Posted by: Anton Traversa at January 2, 2006 06:22 PM

I think the Chinese do a little scheming with other potential adversaries of the US, but on the whole they have little interest in directly opposing the US, especially on behalf of the Europeans who are substantially less open to Chinese goods than is the US. One of the great European illusions of the current period is that the Chinese are dumb enough to be suckered into doing France's heavy lifting in an anti-US coalition. Brussels may think it's playing the China card, but in actuality it's the Chinese playing the European card, stringing them along in order to get their military and space technologies (cf Galileo).

Posted by: Jim Bennett at January 2, 2006 11:20 PM

France enhances its position in Europe through anti-Americanism. It is good politics. The redneck stereotype of America sells well in the media, even American journalists believe it. The French have always been the world's primary mercantilists. They and other Europeans, including you English, are happy to have the US play the bad cop around the world, dragging suspects into back alleys and knocking them around. The Europeans believe that they can win commercial friends around the world by displays of "soft power" and they may be right.

Posted by: jimbo at January 3, 2006 03:56 AM

Jim -

I agree with you that the Chinese are dragging the Europeans along as their "useful idiots" - I think time will also prove that Russia's recent honeymoon with Germany will be categorized similarly. Still, I think it's a fairly safe bet to think that the Chinese are looking to at least become a theatre peer of the US, and probably more than that in the future. The question isn't whether or not China is rising - but whether or not they will do it as a cooperative partner of the US or a strategic competitor. China doctrinally seeks to balance US power, and is the only polity in existence that stands any chance of doing so in the medium term. She is the only country that also seems to be accomodating itself in that direction - through building a variety of relationships around the world (from Latin America to Central Asia to Europe), to developing a blue-water capable navy, to being the brainchild of the Shanghai Cooperation Organization. The SCO is arguably the only multilateral institution on the planet whose raison d'etre is to balance US power.

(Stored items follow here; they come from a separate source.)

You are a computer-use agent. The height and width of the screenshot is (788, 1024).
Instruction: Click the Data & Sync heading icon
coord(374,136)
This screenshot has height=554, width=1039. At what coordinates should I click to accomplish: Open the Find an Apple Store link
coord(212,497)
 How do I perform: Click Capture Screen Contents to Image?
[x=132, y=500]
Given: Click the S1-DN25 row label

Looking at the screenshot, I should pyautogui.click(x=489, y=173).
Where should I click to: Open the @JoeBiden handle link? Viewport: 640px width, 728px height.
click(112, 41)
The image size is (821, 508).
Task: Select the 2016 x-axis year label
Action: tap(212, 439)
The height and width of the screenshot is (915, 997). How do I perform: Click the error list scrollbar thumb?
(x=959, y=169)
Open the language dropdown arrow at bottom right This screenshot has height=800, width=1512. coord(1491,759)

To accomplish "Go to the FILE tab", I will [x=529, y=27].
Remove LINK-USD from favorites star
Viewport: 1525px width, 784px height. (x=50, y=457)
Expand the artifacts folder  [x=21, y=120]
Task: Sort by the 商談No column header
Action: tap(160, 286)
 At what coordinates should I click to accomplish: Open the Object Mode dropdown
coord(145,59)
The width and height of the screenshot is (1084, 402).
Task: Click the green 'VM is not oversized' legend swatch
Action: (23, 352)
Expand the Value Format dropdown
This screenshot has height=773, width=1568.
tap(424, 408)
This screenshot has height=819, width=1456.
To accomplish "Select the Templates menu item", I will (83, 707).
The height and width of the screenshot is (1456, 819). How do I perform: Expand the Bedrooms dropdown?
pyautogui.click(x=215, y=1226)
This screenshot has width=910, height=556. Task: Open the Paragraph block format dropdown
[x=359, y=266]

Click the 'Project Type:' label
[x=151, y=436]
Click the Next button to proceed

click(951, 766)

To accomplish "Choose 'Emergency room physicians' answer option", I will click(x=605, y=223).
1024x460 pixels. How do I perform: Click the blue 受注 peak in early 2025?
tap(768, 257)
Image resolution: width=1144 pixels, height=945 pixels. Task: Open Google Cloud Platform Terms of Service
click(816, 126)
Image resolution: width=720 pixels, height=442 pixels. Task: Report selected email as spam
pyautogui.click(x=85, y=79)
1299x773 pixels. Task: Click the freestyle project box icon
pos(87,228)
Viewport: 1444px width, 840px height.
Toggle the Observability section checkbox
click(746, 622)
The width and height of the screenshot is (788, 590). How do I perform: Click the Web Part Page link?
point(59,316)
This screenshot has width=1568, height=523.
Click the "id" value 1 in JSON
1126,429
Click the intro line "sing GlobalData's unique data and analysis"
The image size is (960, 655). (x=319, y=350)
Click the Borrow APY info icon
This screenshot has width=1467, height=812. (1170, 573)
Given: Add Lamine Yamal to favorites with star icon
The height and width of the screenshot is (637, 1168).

This doesn't mean I think the Chinese are being particularly aggressive in trying to balance the United States. I think that the Chinese are pretty hard-headed about the reality of US primacy and their own slice of the geopolitical pie. The best strategy for them is not to supplant the US in a 1991 type of scenario (which is unlikely anyway), but to gradually assume superpowerdom at the eventual expense of US influence and power.

Posted by: Anton Traversa at January 3, 2006 09:09 PM

I just realized I used brainchild incorrectly. Please disregard my stupidity! I'm sick right now and this damn thing won't let me edit my post :)


I respectfully disagree with your final statement about winning friends with 'soft power.' I think that while there are countries that feel better about working with the EU as opposed to the US because of their more soft-handed approach to diplomacy (read Iran), I think that is pretty clear to most policymakers around the globe that the EU isn't the diplomatic behemoth that they would like to think they are. Even if the EU does gain a few contracts in Iran, Sudan, and Burma, it doesn't make them any closer to achieving any kind of realistic parity with the US, or India (IMHO) for that matter. Frankly, I sometimes believe that Europe has a grossly inflated diplomatic role in the world, given its lack of regional strength (Kosovo, anyone?) - save maybe Great Britain.